Come nel precedente RIFF-RAFF, uno dei pochi, grandi politici del cinema di oggi torna a parlarci della realtà più rivoltante: in quel suo modo inimitabilmente disincantato, quasi scanzonato. Indimenticabile, il disoccupato nella Manchester di RAINING STONES: sulla cui pretesa di vivere piovono i sassi di un destino sociale - ma sopratutto politico - immutabile. Che finisce per dissanguarsi, affinchè alla figliola sia permesso di festeggiare con l'abito più bello, quello dei signori, la sua prima Comunione.

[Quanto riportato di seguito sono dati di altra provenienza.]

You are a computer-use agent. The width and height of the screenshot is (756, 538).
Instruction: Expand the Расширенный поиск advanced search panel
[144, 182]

L'arte di Loach sa guardare evitando mirabilmente le trappole del melodramma pietistico. Prima, affondando nella visione lucida, asciutta - quella che nessun documentario riuscirà mai a rendere - di una verità ricreata, ma miracolosamente semplice e diretta. Poi, inventando un gioco quasi astratto, poiché più grande di lui e della sua insignificante miseria: gioco di Buoni - pochi - e sopratutto di Cattivi. Quasi un thriller, dalla tensione insopportabile, perché sfacciatamente accostata nella sua astrazione alla testimonianza che precede, cosi vera e tranquilla, del quotidiano.

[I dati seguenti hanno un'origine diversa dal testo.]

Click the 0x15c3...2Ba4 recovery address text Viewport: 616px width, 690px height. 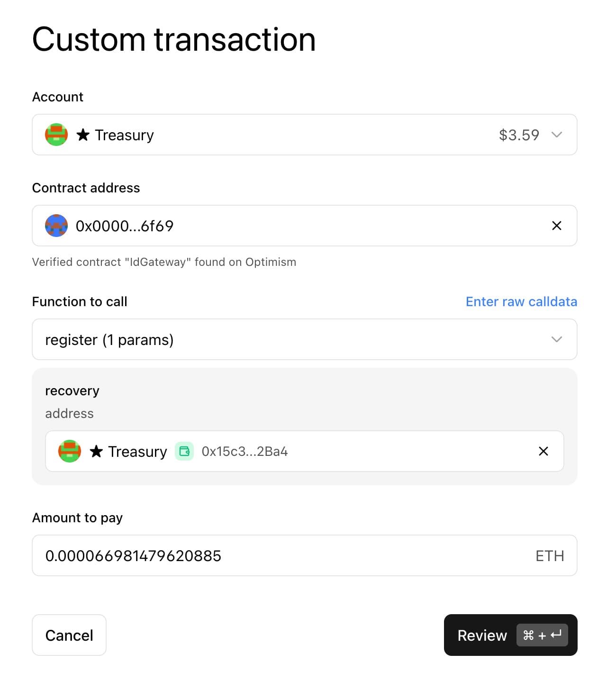click(x=245, y=452)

Che non si priva del piacere di cogliere anche i momenti di serenità e di umorismo: e di sfociare - provocando quella sorpresa emozionante che è soltanto delle opere più grandi ed ispirate - nella descrizione della violenza più terribile. Privata, cosi vicina all'intimo dei personaggi: e quindi infinitamente più sconvolgente di tutte le mitragliate e gli effetti speciali sparacchiati dalla cosidetta industria dello Spettacolo..
Modesta e furibonda, reale e poetica, la lezione di Ken Loach continua ad imprimersi nelle nostre memorie.